LeVert played off the bench in that game, which Steve Nash had suggested would mirror the regular season rotation, so it appears he’s looking at Sixth Man of the Year candidacy. That solves one obvious issue of fitting everyone into a starting five. The other one is that we’re likely to see DeAndre Jordan play ahead of Jarrett Allen (boo)... though potentially with similar minutes totals, dunno. Which gives you a starting five that looks like this:

Kyrie Irving | Spencer Dinwiddie | Joe Harris | Kevin Durant | DeAndre Jordan

Caris LeVert will then operate as the main bench scorer. Jarrett Allen & Bruce Brown as bench defenders, one for the frontcourt and one for the backcourt. Landry Shamet supplies a little extra offence in the second unit. And Taurean Prince has the veteran wits. Guys like Tyler Johnson, Timothe Luwawu-Cabarrot, Nic Claxton & Rodions Kurucs should get some spare minutes too... while hey would you look at that Jeff Green is on this roster!

That’s a really good team even beyond the two big names.
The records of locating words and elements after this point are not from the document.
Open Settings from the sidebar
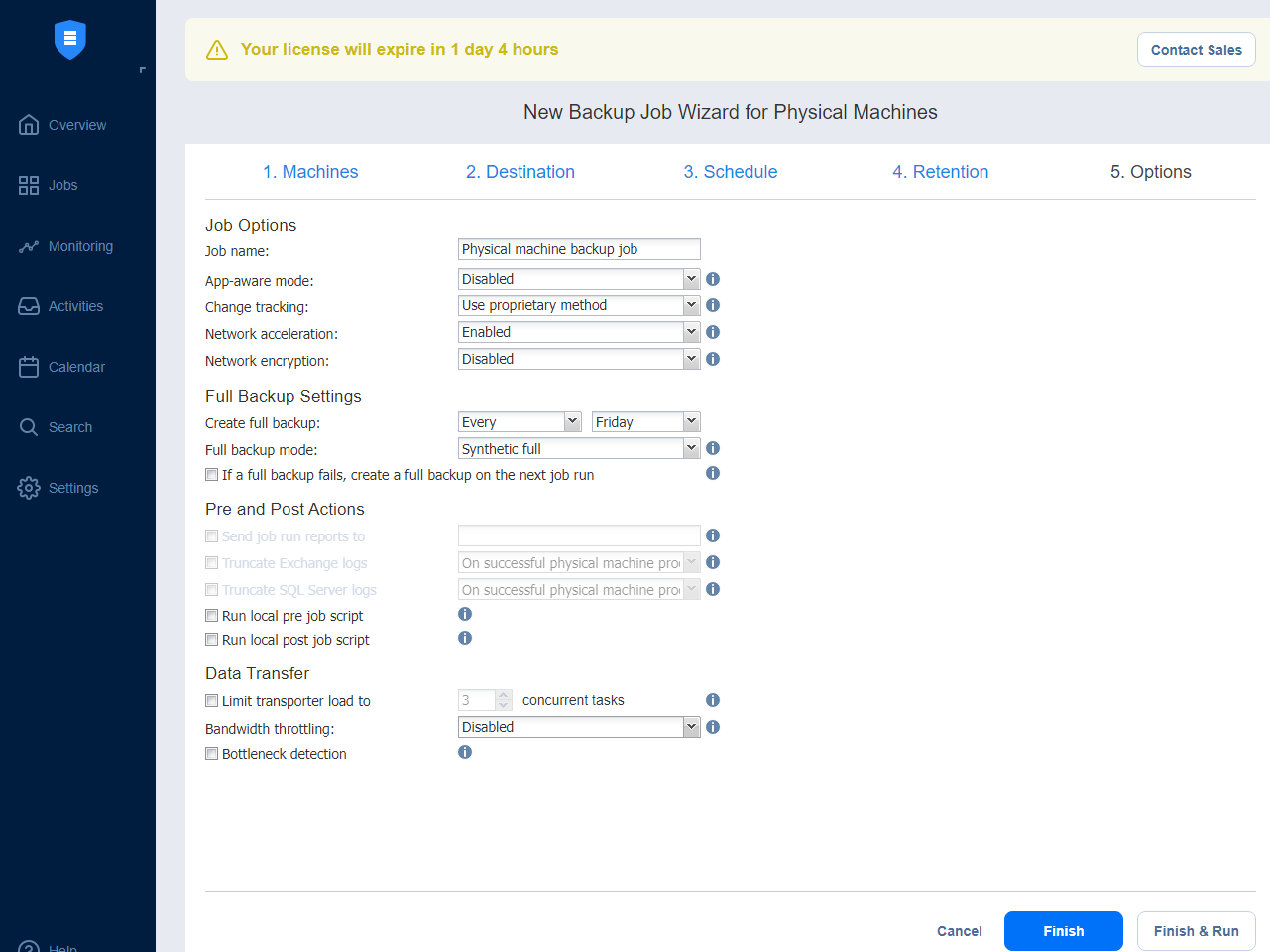This screenshot has height=952, width=1270. (x=72, y=488)
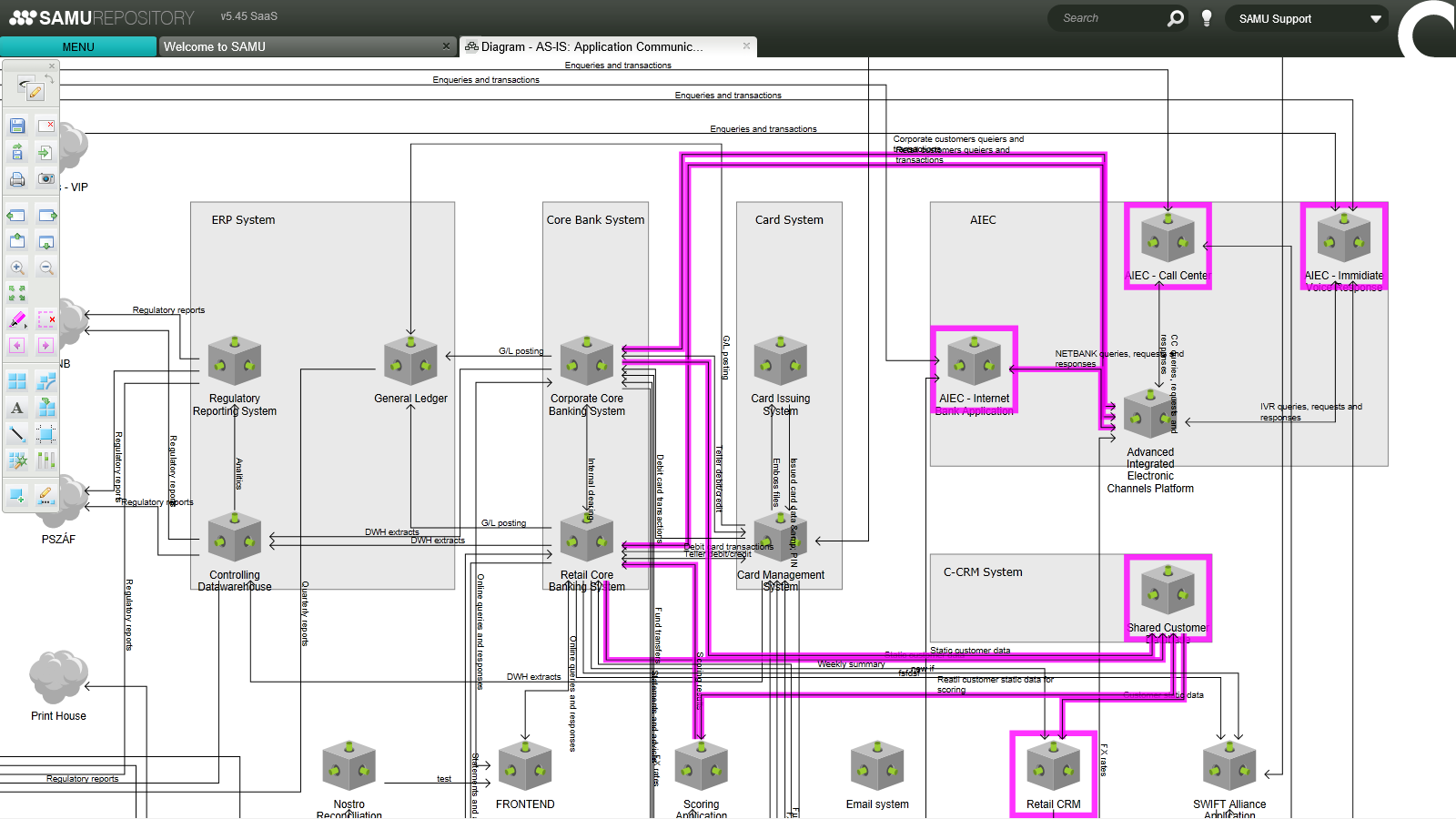
Task: Click the lightbulb hints button
Action: tap(1207, 18)
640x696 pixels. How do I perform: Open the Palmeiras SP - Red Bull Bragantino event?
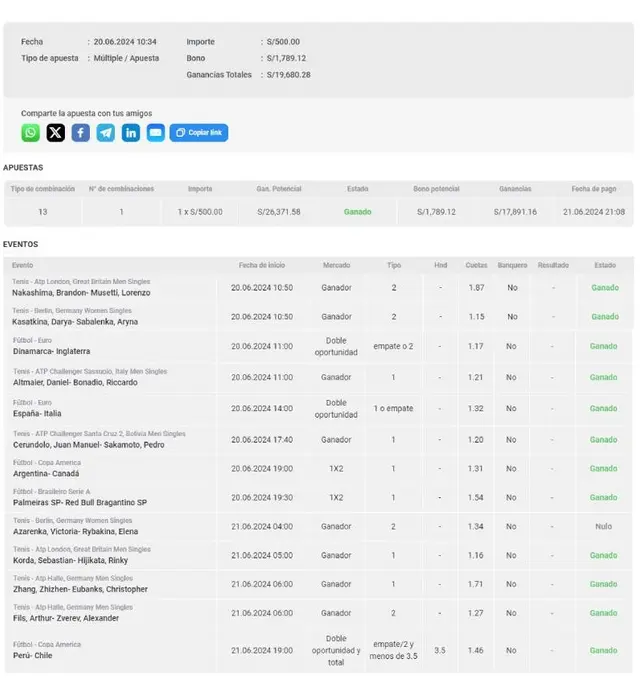79,502
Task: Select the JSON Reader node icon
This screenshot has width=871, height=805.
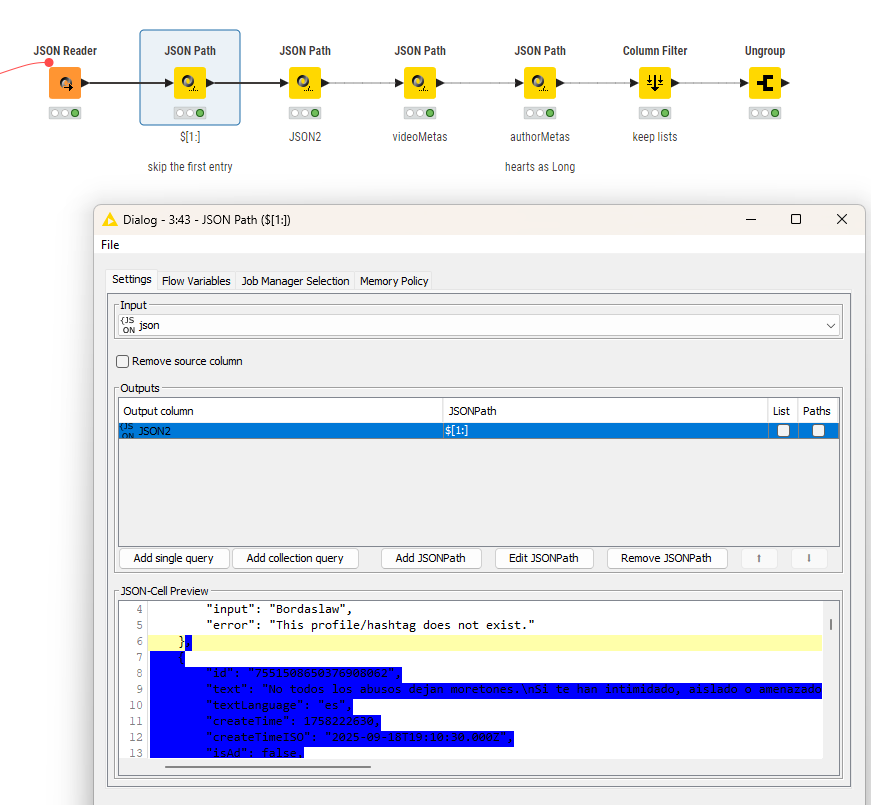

Most general managers would do ungodly things for that kinda depth. Joe Harris just signed a big extension and is one of the top three point shooters in the league. Spencer Dinwiddie is a legit creator from the guard position, maybe not the best shooter but a very useful player to have playing off the two stars and he should bail out Kyrie on defence as well. With depth in place they can afford to rest Irving and Durant should the injury niggles re-emerge... about the only thing they’re clearly missing is a stretch forward who can allow them to play small late in games but there are a couple candidates in that group who might step up – including Durant himself. And this team has trade-ability all over it if things get desperate. Heaps of strong players on good contracts.

A top four seeding is the minimum this team should be expecting. Even in year one these Nets should at least be competitive in a second round series, if not pushing all the way for an Eastern Conference title. And if they do then our old mate Sean Marks might suddenly get himself into some Executive of the Year consideration which would be hilarious given how he’s been overlooked for those honours for all the lovely work he’s done to get to this point. With that condensed pressure of trying to be a contending team in the NBA he’ll be working harder than ever this season with the tiniest margins for error... but his powerplay moves were made a year and a half ago. That was when he harnessed the talent. The rest is just figuring it out as he goes.